#### TO DO
Convert the items into a Markdown table with the columns Row and Line, starting at the line that contains "Given: Enable the 内存占用 checkbox" and continuing through the end of the items, skipping blank lines. Omit the pictures from the output.

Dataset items
---*---
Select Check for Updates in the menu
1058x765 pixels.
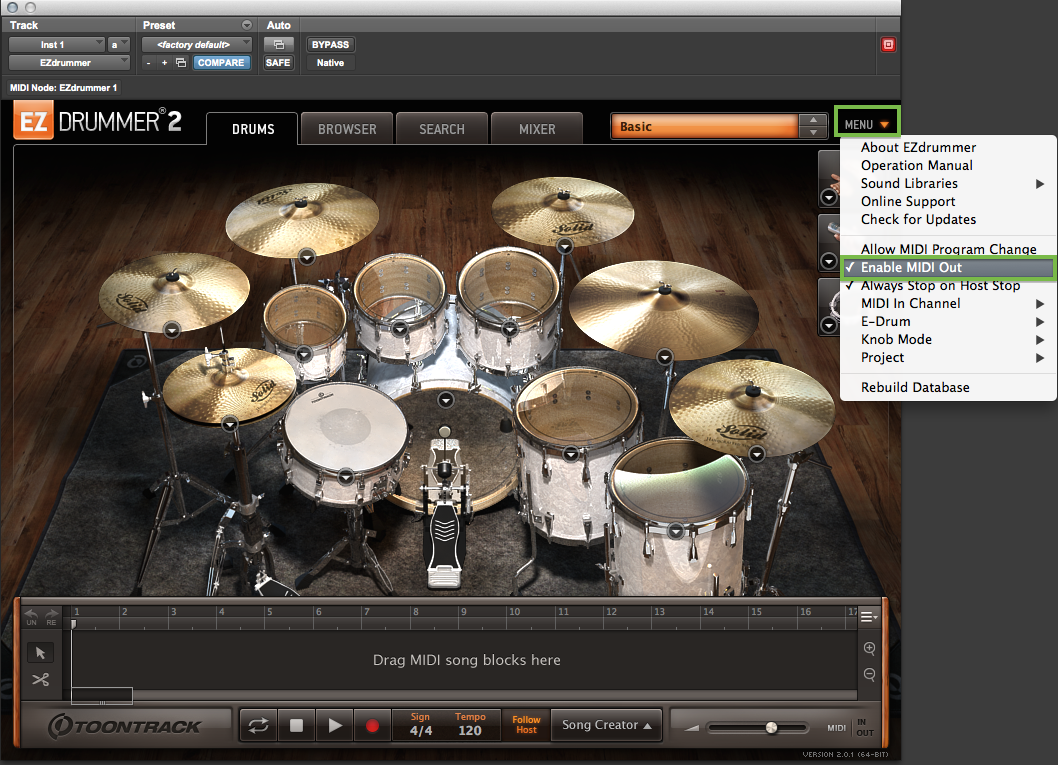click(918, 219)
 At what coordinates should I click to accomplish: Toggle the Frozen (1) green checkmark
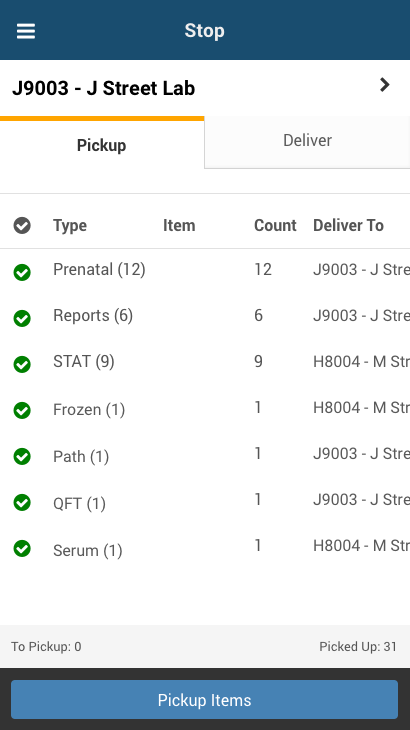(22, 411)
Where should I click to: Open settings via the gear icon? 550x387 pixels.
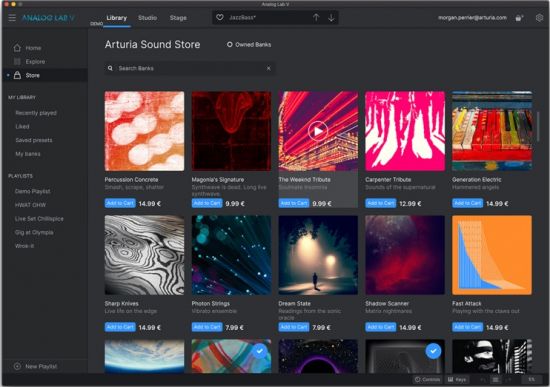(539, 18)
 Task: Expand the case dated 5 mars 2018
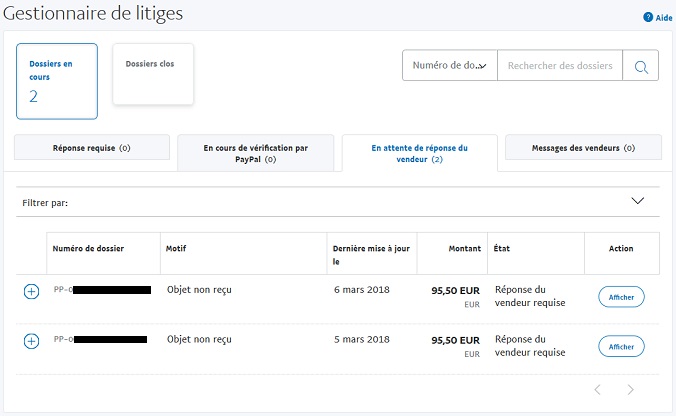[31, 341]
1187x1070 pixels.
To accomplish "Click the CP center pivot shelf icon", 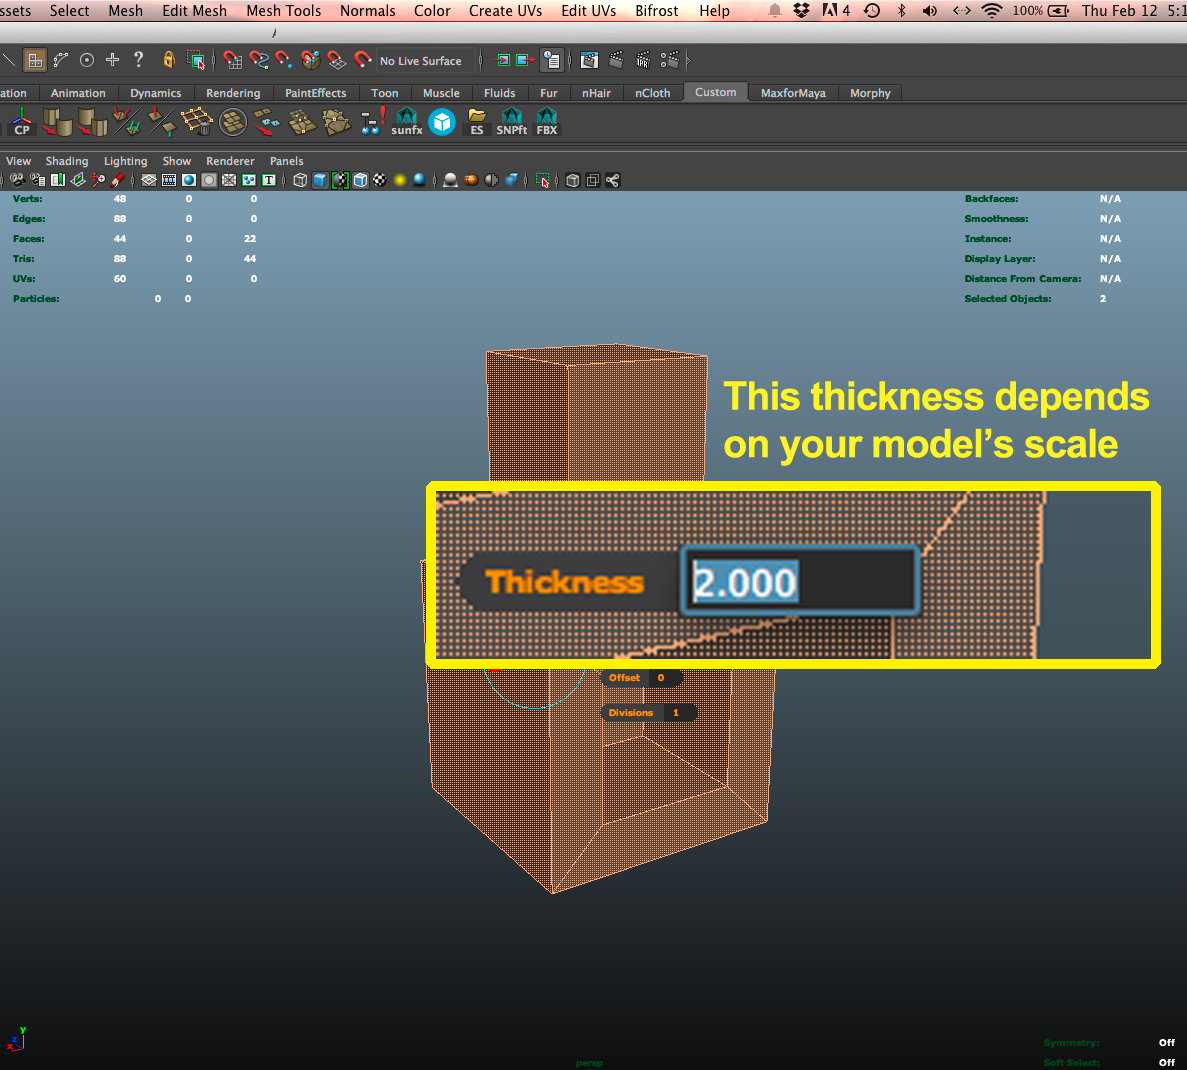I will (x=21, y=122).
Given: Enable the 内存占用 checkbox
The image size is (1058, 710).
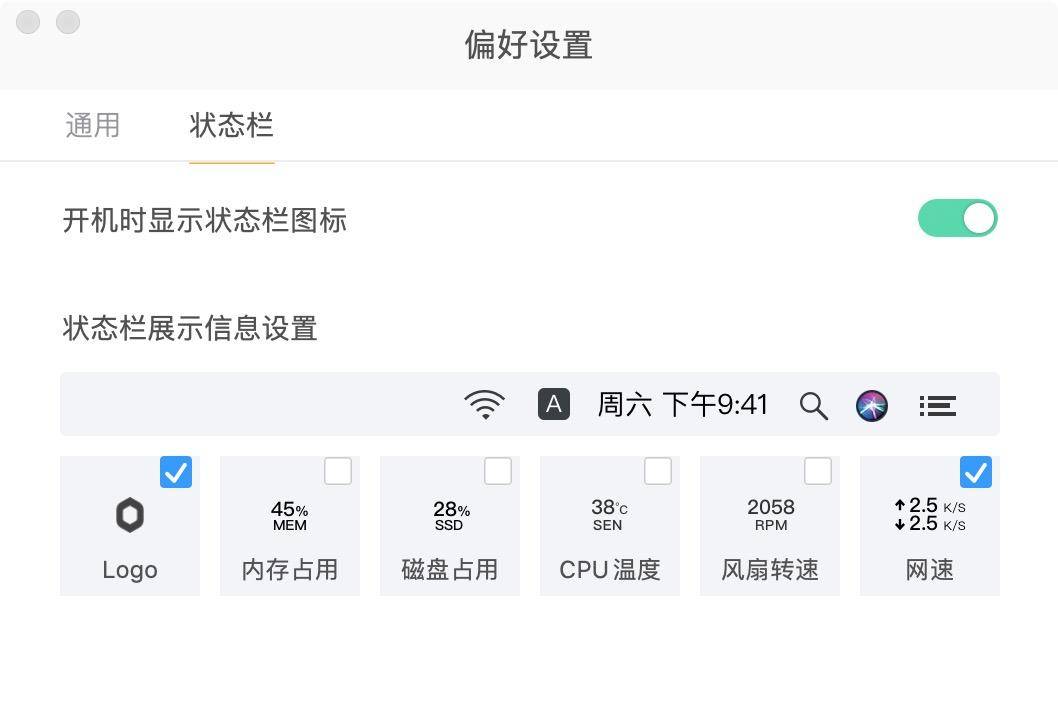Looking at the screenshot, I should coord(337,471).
---*---
#### ANSWER BELOW
| Row | Line |
|---|---|
| 1 | Given: Enable the 内存占用 checkbox |
| 2 | The image size is (1058, 710). |
| 3 | Looking at the screenshot, I should coord(337,471). |